ずっと前に見た映画の1シーンが記憶に残っています。サリバン先生が苦心してそのことを教えているのですが、最初のうちは先生が何を言おうとしているのか分からずに、もどかしくて癇癪を起こしてしまうのです。
でもああそうかと分かった瞬間に、本人も先生も感動するという場面です。なぜサリバン先生がそれを必死で教えようとしたかといえば、それが分からなければ社会生活はおろか、人とのコミュニケーションができないからです。
私たちは、幼い頃から気づいた時には自分には〇〇という名前が付いていると知っています。それが当たり前のことであって、そのことに驚かないのです。
そしていつしか、その名前と自分とを同一視してしまうのです。つまり、自分には〇〇という名前がついている、というのではなく、自分は〇〇だと思うのです。
英語では、My name is 〇〇. というよりも、I am 〇〇. という方が一般的なのもそれと同じことなのです。
けれども自分は名前ではないので、瞑想していると名前がどこかに行ってしまいます。私は、あるとき瞑想とは関係なく、これまでの〇〇という自分の名前が自分から遠のいたと感じたときがありました。
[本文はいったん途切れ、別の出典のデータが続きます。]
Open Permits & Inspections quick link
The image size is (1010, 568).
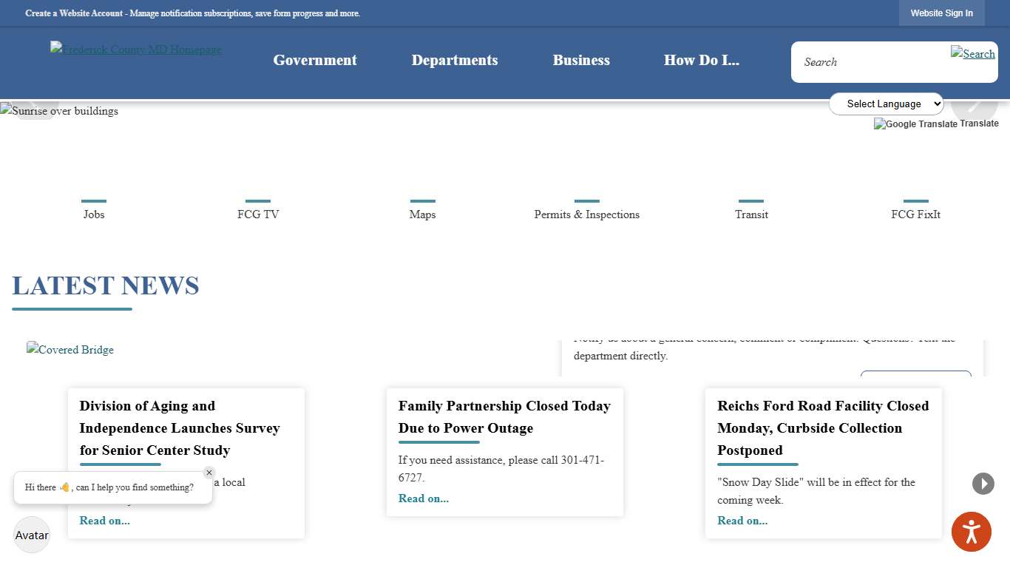pos(586,214)

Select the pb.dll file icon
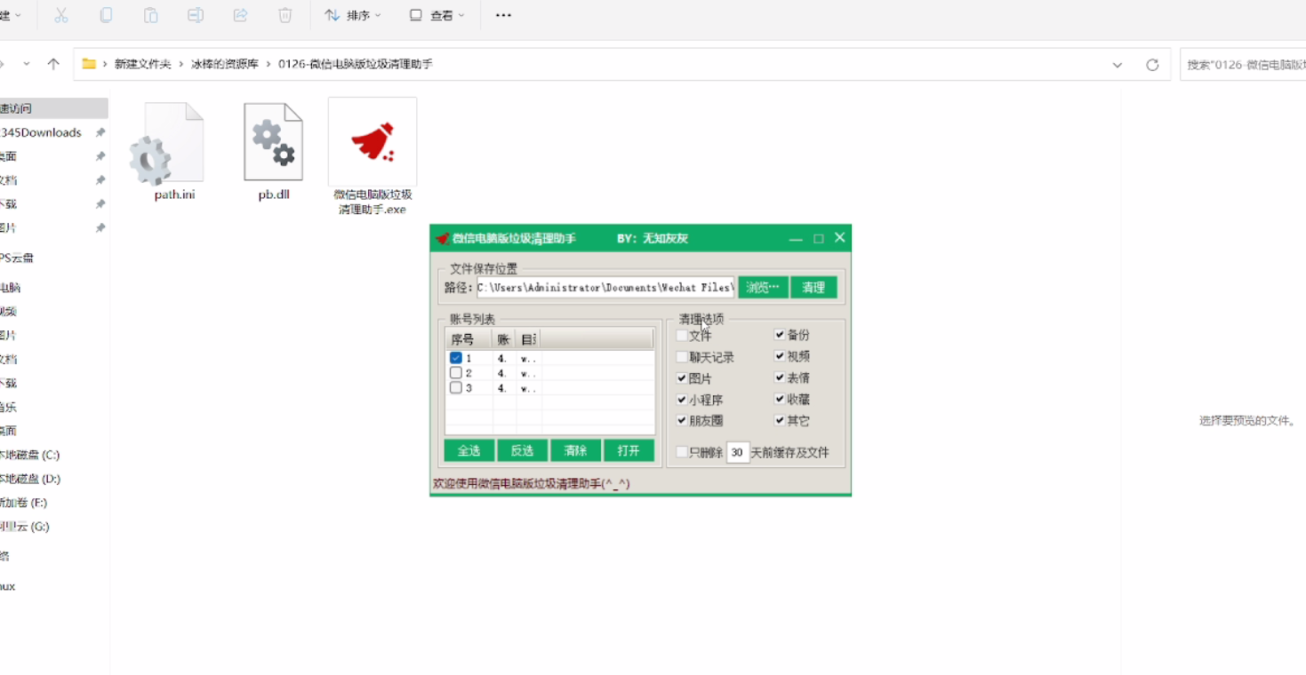(274, 142)
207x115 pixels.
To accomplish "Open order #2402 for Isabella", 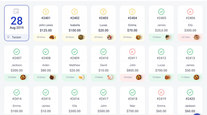I will (x=75, y=23).
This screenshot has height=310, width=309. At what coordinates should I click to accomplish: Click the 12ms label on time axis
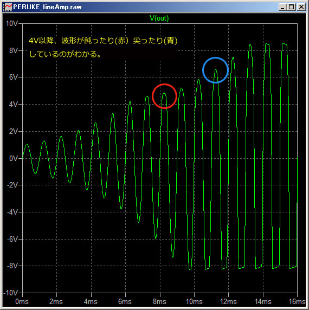[228, 302]
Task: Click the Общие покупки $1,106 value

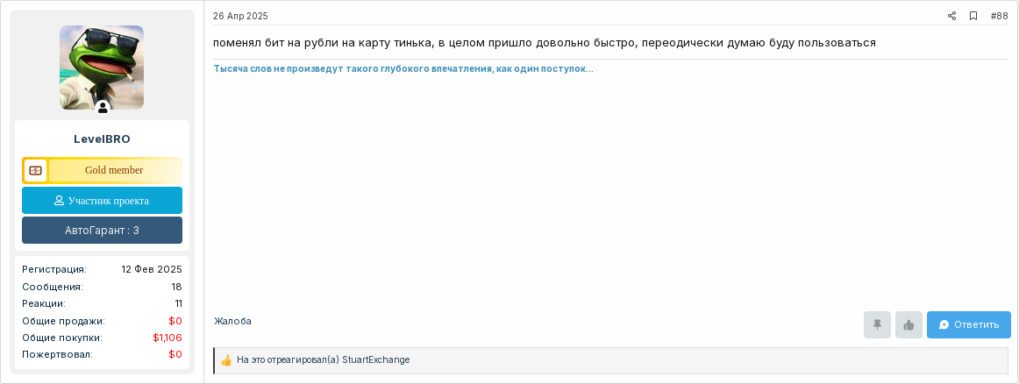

もちろん対外的には、名前を呼ばれたらすぐに反応することはできますが、名前よりも本質の方に意識が向いているようになったのです。
クライアントさんの中には、もう〇〇(ご本人の名前)をやり続けるのが疲れた!と言われる方がたまにいらっしゃいます。
きっと幼い頃からずっと、周りから期待された役柄を演じてきたのでしょうね。ご本人の名前と役柄が一つになっていたのだと思うのです。
私は名前との同化がはずれるチャンスが来てるなと思うのですが、実際には同化を外すのは勇気のいることなので、なかなか思ったようにはいきません。
日頃から内側に意識を向けていると、自分は何者でもないという感覚が定着することで名前との同化がはずれてくるのです。それが自己の本質に気づくことに繋がるのですね。